El petróleo dejó de ser el líder indiscutible de las exportaciones ecuatorianas. En 2025, el camarón tomó su lugar. Según cifras oficiales del Banco Central del Ecuador (BCE), las ventas externas de este producto alcanzaron alrededor de USD 8.400 millones, superando los ingresos petroleros del mismo período y confirmando un cambio estructural en la matriz exportadora del país.
Hace veinte años, la actividad camaronera ocupaba un lugar secundario dentro de la canasta exportadora. Hoy encabeza las ventas externas y simboliza una diversificación productiva que parecía improbable a inicios de siglo.
¿Cómo ocurrió esta transformación? Esa fue la pregunta que se analizó en la sesión de Continuidad del IDE Business School sobre “Aprendizajes de la industria camaronera del Ecuador”, liderada por el profesor Daniel Susaeta, director del Área de Fundraising del IDE, quien destacó las claves detrás de este desempeño sostenido.
“Lo relevante no es solo que el camarón haya superado al petróleo, sino entender por qué logró hacerlo en un entorno de alta incertidumbre global”, afirmó Susaeta.
Durante ese período, la cadena productiva multiplicó su volumen exportado pese a enfrentar crisis sanitarias como el síndrome de Taura y la mancha blanca, fenómenos climáticos como El Niño, caídas en los precios internacionales y disrupciones logísticas globales.
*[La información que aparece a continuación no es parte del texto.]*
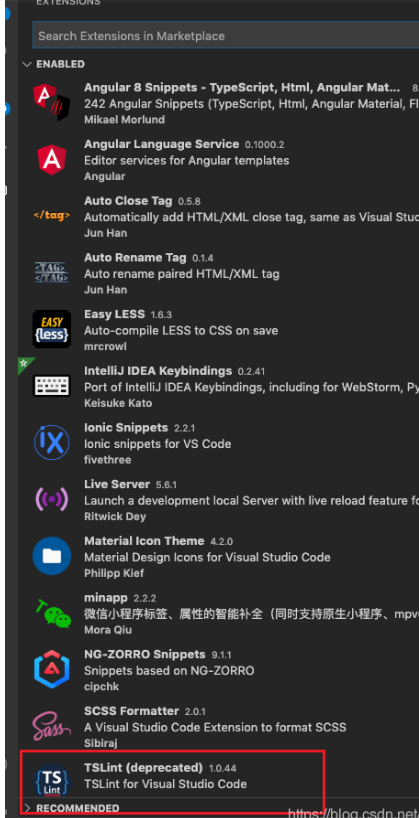Click the IntelliJ IDEA Keybindings keyboard icon
The image size is (419, 818).
52,386
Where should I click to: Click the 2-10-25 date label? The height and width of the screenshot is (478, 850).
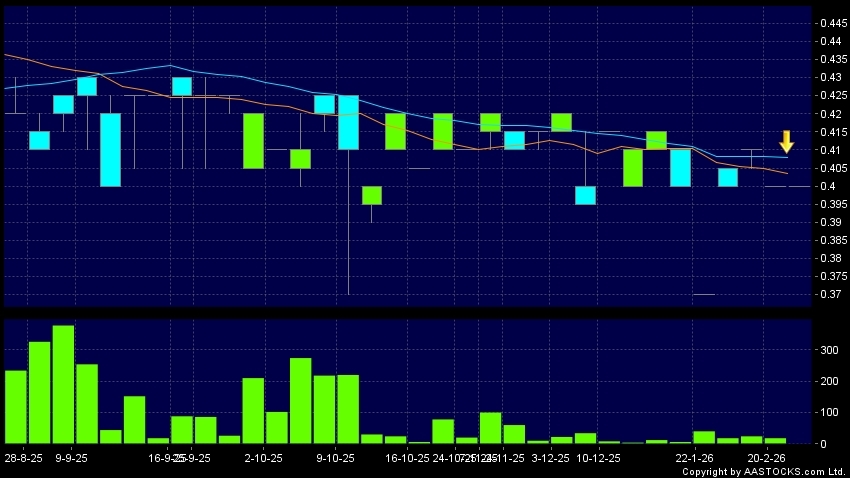pyautogui.click(x=263, y=457)
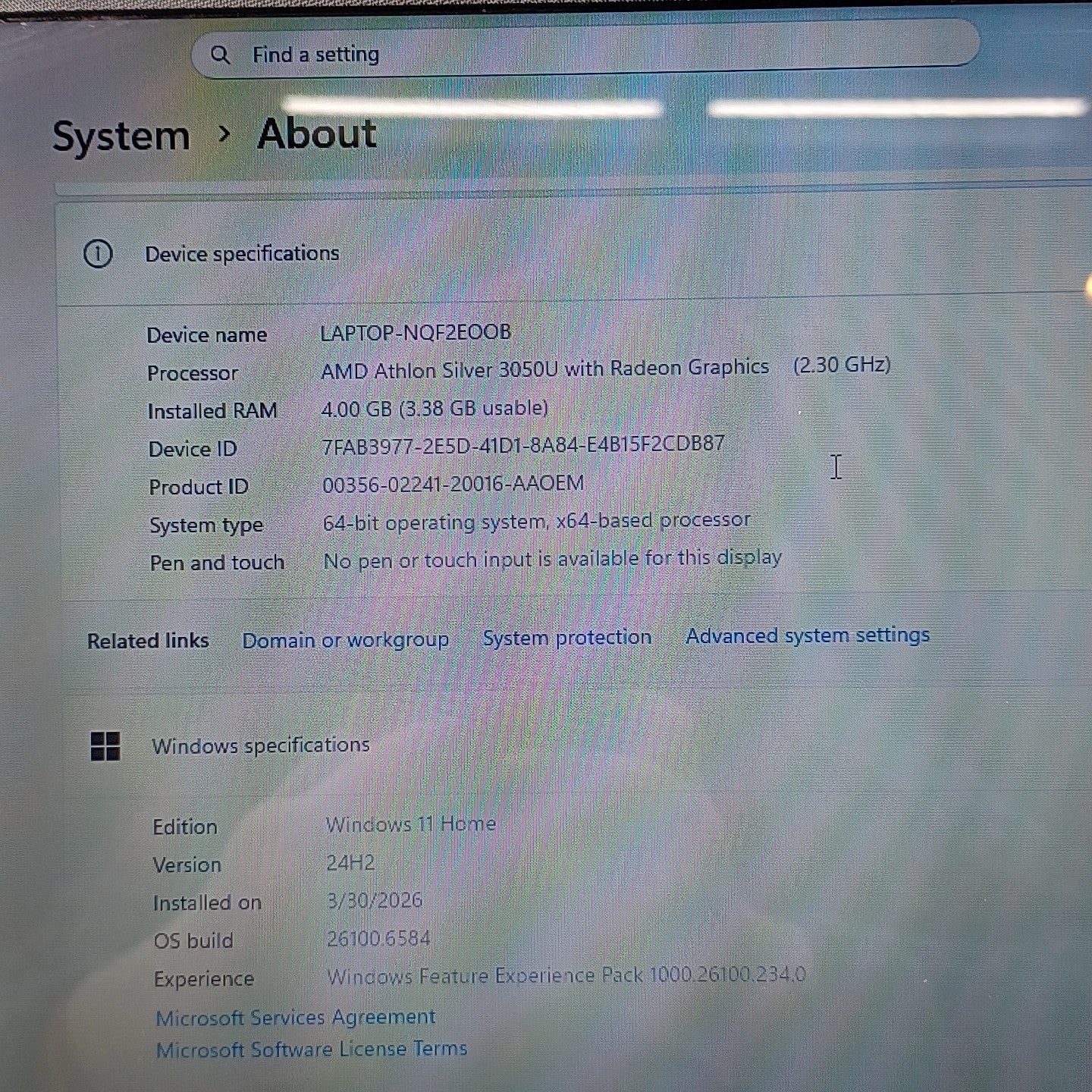This screenshot has width=1092, height=1092.
Task: Click the OS build number 26100.6584
Action: (378, 939)
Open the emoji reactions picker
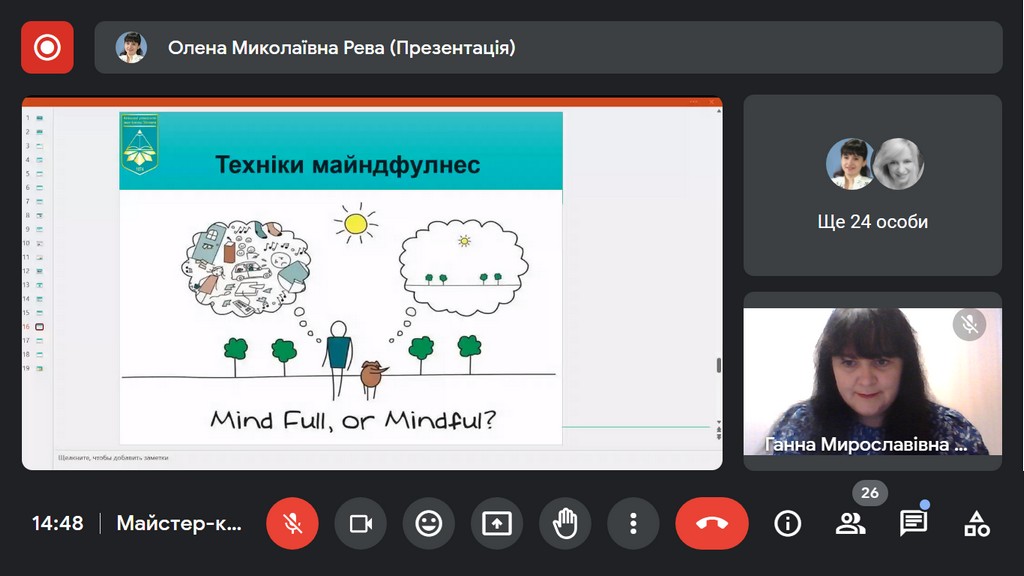The width and height of the screenshot is (1024, 576). click(x=429, y=523)
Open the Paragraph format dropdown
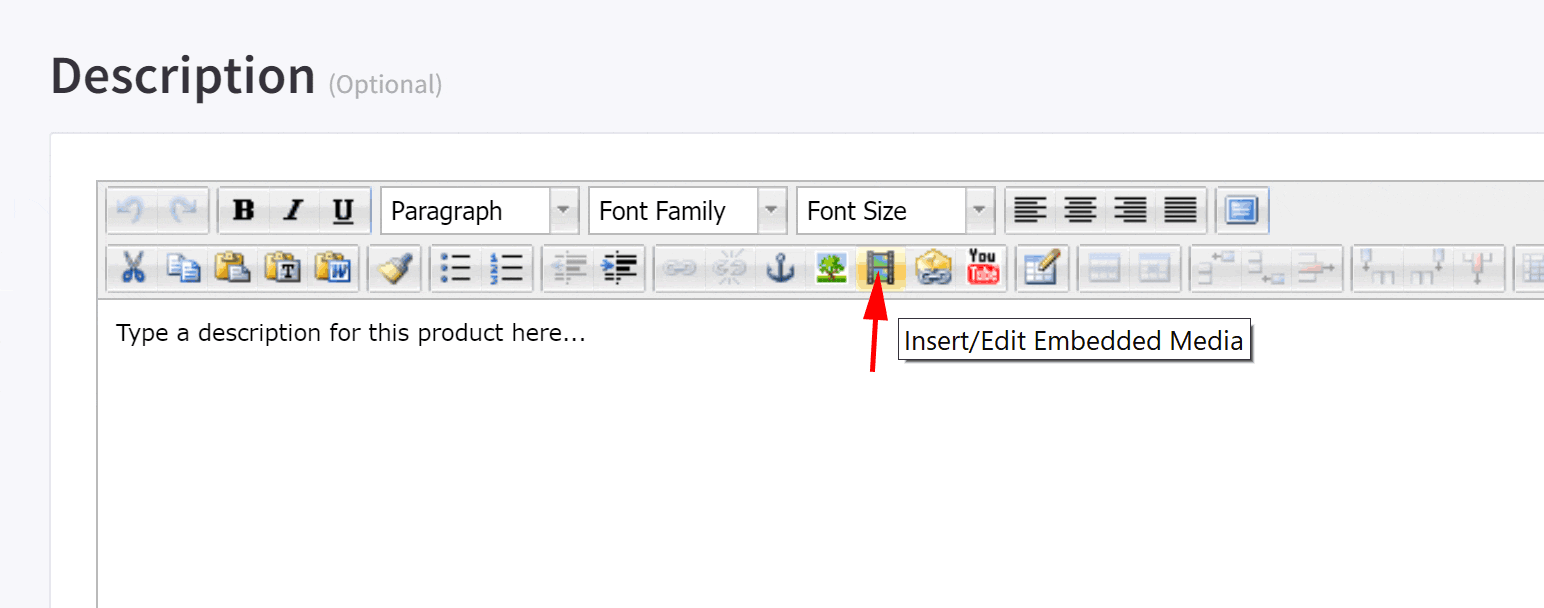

Más recientemente, también ha debido sortear barreras comerciales en mercados como Colombia, Brasil, Corea del Sur y Estados Unidos.
No fue el precio. Fue la productividad. “El sector no creció por suerte; creció porque hizo los deberes cuando otros esperaban mejores condiciones”, subrayó el académico.En su análisis, Susaeta identificó cuatro impulsores estratégicos: adopción tecnológica sostenida, obsesión por la eficiencia operativa, integración vertical en la cadena de valor y diversificación de mercados. La expansión hacia Asia, particularmente China, permitió consolidar economías de escala y acelerar el crecimiento del volumen exportado. La evolución no fue lineal ni exenta de costos. Hubo productores que quedaron fuera del mercado, lo que aceleró procesos de concentración, alianzas estratégicas y profesionalización empresarial. Las compañías que apostaron por escala, inversión y control riguroso de variables biológicas lograron capturar mayor valor en un entorno competitivo.
“La tecnología dejó de ser una ventaja; se convirtió en un requisito de supervivencia”, señaló Susaeta al describir el paso de prácticas que tenía rasgos artesanales hacia una industrialización avanzada basada en datos, control y eficiencia.
Más allá del resultado exportador, el caso ofrece una lección transversal para otros sectores productivos que se enfrentan a la volatilidad internacional. “En contextos inciertos, la ventaja competitiva no se construye esperando mejores precios, sino gestionando mejor los procesos internos”, concluyó el académico.
El ascenso del camarón no solo modificó el ranking de exportaciones. También cambió la conversación sobre competitividad en el Ecuador: menos dependencia de los ciclos externos y un mayor énfasis en gestión, productividad e innovación sostenible como pilares del crecimiento económico.